# Excerpted passage:
>> BEGIN

What happened after the Cambrian explosion?

The next key event in the history of life was the evolution of plants and their invasion of land, roughly 420 million years ago during the Silurian Period. Within a few tens of millions of years, forests covered large parts of the Earth's surface that was above sea level. Shortly thereafter, our own group, the vertebrates, invaded the land. Fish had lived in the oceans for nearly 100 million years and were extremely diverse. New species eventually evolved that had the ability to move onto land, although they returned to the water to mate and lay their eggs, just as modern-day amphibians do--the frogs, toads and salamanders. Eventually, tens of millions of years later, some vertebrates evolved to become fully terrestrial, laying their eggs on land. The animals that evolved this ability are the ones we now refer to as reptiles. Kansas has one of the best fossil records of these early reptiles, which lived in the Pennsylvanian and Permian Periods. They have been recovered from Garnett, Kansas, in rocks that preserve what was once an ancient lagoon. Several kinds of early reptiles lived in this lagoon, including Petrolacosaurus (figs. 4, 5). This Kansas reptile is close to the ancestral form of the reptile group that spawned the dinosaurs, crocodiles, and birds. Also living in that 300-million-year-old Kansas lagoon in close association with Petrolacosaurus was another early reptile called Edaphosaurus (fig. 6). It was part of a separate lineage that gave rise to modern mammals.

Fig. 4--Skeleton of Petrolacosaurus, an early reptile from the Pennsylvanian of Kansas (University of Kansas, Museum of Natural History, Special Publications, Reisz, 1981).

skeleton of early reptile

Fig. 5--Reconstruction of Pennsylvanian-aged lagoon in central Kansas (University of Kansas, Paleontological Contributions, Peabody, 1952).

sketch of Pennsylvanian lagoon showing small reptiles and scorpians

Fig. 6--Edaphosaurus (left) from the Pennsylvanian of Kansas is a transitional link, along with its close relative Dimetrodon (right), between early reptiles and other groups more closely related to modern mammals (The Age of Reptiles, a mural by Rudolph F. Zallinger, Peabody Museum of Natural History, 1989, used with permission).

Two large reptiles, with striking fins on their backs; dimetrodon is bulkier and has larger head and teeth.

>> END

# Entries shown:
>> BEGIN

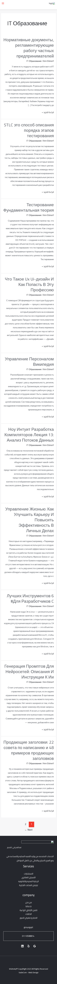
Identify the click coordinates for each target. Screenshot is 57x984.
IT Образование (33, 61)
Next (29, 829)
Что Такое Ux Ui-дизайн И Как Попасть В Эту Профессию (29, 284)
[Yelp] (28, 946)
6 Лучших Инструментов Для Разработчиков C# (30, 598)
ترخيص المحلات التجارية (28, 885)
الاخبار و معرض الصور (28, 918)
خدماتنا (28, 906)
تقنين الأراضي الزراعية (28, 910)
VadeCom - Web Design (28, 972)
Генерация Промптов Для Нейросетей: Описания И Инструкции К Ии (29, 671)
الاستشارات (28, 874)
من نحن (28, 902)
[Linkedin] (22, 946)
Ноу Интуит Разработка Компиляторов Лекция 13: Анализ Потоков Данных (29, 434)
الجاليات (28, 914)
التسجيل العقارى (28, 877)
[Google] (34, 946)
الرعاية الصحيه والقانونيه (28, 881)
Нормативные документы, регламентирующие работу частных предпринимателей (28, 48)
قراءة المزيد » (48, 112)
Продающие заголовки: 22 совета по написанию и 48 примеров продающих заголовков (28, 750)
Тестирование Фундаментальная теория (28, 207)
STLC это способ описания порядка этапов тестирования (29, 130)
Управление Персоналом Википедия (29, 361)
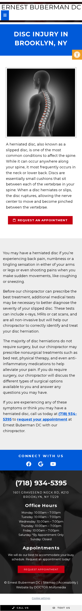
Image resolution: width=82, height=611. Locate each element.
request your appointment (42, 419)
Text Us (63, 607)
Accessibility (67, 582)
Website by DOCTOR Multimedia (41, 587)
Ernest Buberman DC (41, 7)
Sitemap (49, 582)
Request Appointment (41, 569)
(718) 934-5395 (41, 483)
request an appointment (42, 220)
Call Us (22, 607)
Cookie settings (41, 598)
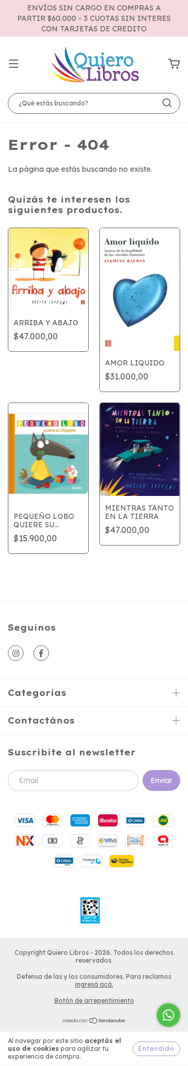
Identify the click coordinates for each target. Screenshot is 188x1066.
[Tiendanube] (94, 1022)
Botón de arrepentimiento (94, 1000)
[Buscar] (167, 102)
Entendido (156, 1048)
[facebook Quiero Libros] (41, 653)
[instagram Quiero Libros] (16, 653)
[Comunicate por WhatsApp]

>> END

# Exercises to complete:
(a) In the passage on life after the Cambrian explosion, where in Kansas were the early reptile fossils recovered?
(b) Extend the passage on life after the Cambrian explosion, picking up right after its final sentence.

# Replies:
(a) They were recovered from Garnett, Kansas, in rocks that preserve what was once an ancient lagoon.

(b)
Not all the periods are represented in the Kansas geological record. This is partly because sea level has varied dramatically throughout earth history. Sometimes the continents have been flooded by shallow seaways. At other times the continents have been largely exposed as they are today. During times of inundation, sediments were deposited on the sea floor. Over millions of year, these accumulated sediments formed massive layers of limestones, shales, and sandstones. In general, when the land is above sea level, rocks are not deposited. Thus, in the future, Kansas will have relatively few rocks that preserve a record of the present day.

Shortly after the plants evolved, sea level rose and fell periodically across the North American continent. In Kansas, as sea level rose and fell, the surface environment alternated between shallow swamps and shallow oceans. It was at this time, during the Pennsylvanian Period, that much of the coal in Kansas was formed, in large swamps teeming with plants. After the plants died, they were covered by water and mud and sand. As layers of sediment accumulated, the decaying plant material was compacted, eventually forming coal. At other times, when the water level rose, shallow seas covered Kansas and much of the rest of the country as well. During this time, limestone was deposited. This limestone is now exposed as the yellow-brown rocks that crop out along the side of many highways and country roads in eastern Kansas. Later, during the Permian Period in Kansas, the seas began to dry up. As the seawater evaporated, it left behind thick layers of salt. This salt now is mined commercially, especially near Hutchinson, Kansas.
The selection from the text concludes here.